▸ TASK STATEMENT: The required output is the exact run of lines from the one that contains "Screen dimensions: 690x463" to the end of the data, with every picture left out.

▸ STUDY MATERIAL:
+---+

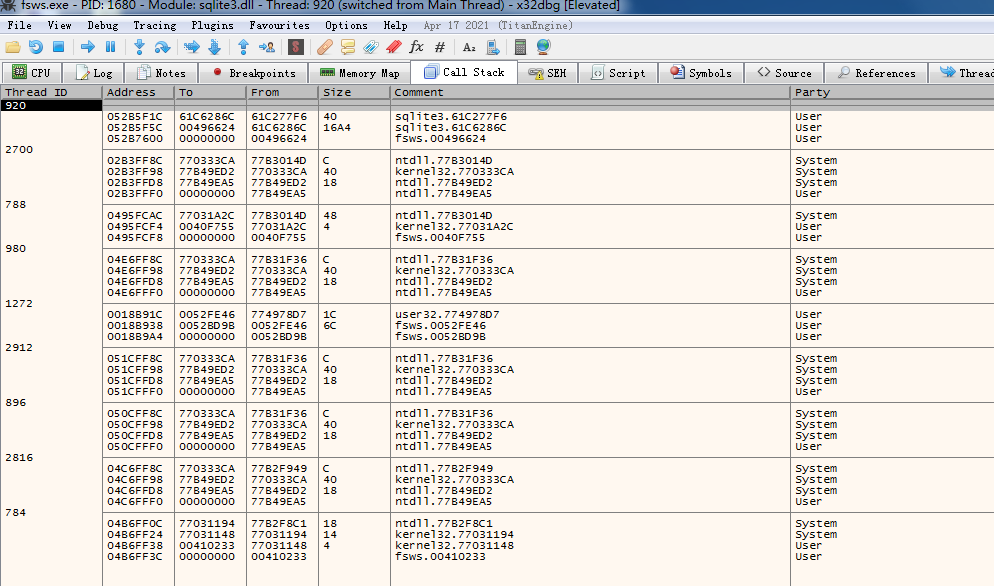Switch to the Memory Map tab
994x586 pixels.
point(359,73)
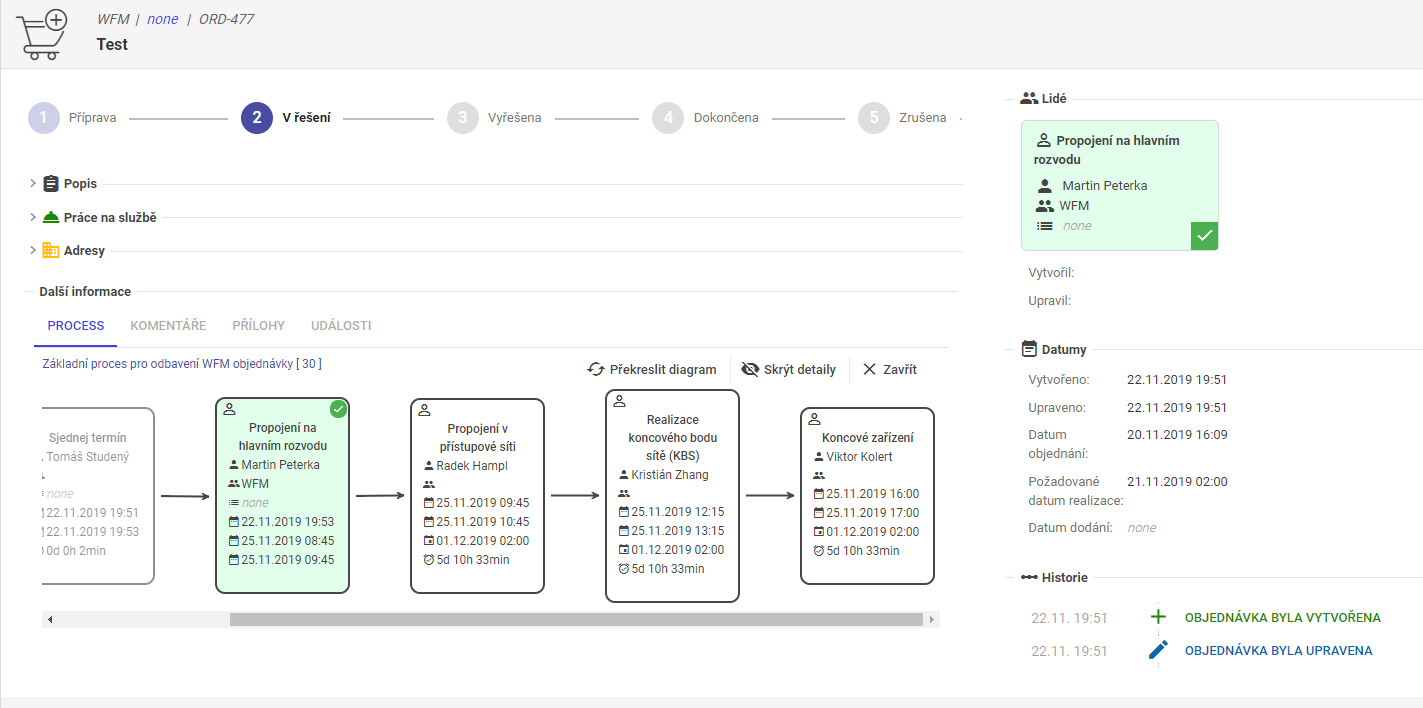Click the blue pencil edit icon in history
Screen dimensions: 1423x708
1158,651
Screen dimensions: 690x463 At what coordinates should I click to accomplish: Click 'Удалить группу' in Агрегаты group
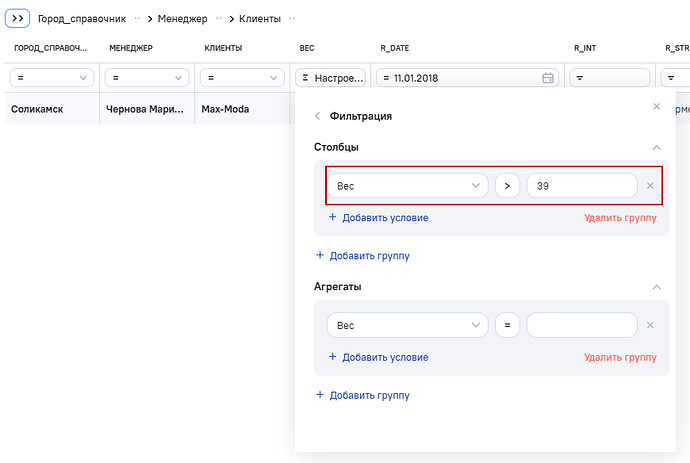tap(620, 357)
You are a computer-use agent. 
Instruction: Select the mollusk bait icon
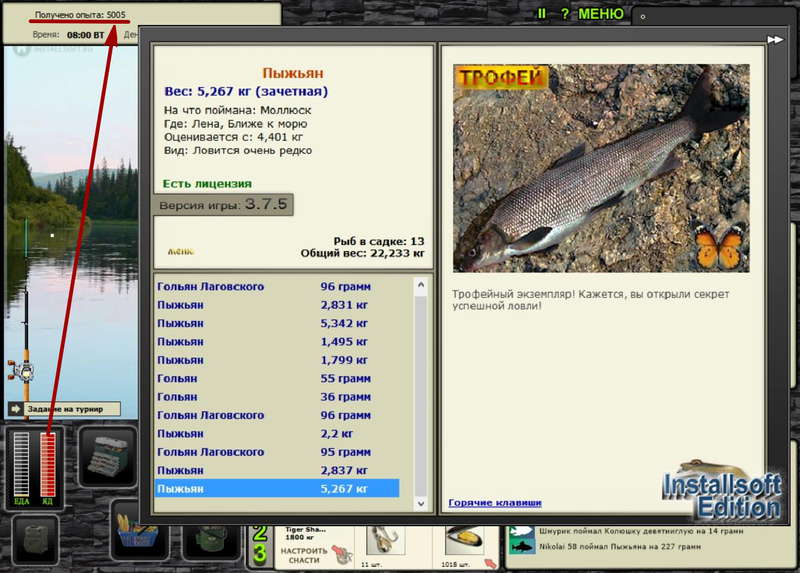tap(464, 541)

+---+

▸ RESPONSE TO THE TASK:
Screen dimensions: 690x463 At what coordinates should I click to accomplish: Click 'Удалить группу' in Агрегаты group
tap(620, 357)
You are a computer-use agent. 
Instruction: Select the mollusk bait icon
tap(464, 541)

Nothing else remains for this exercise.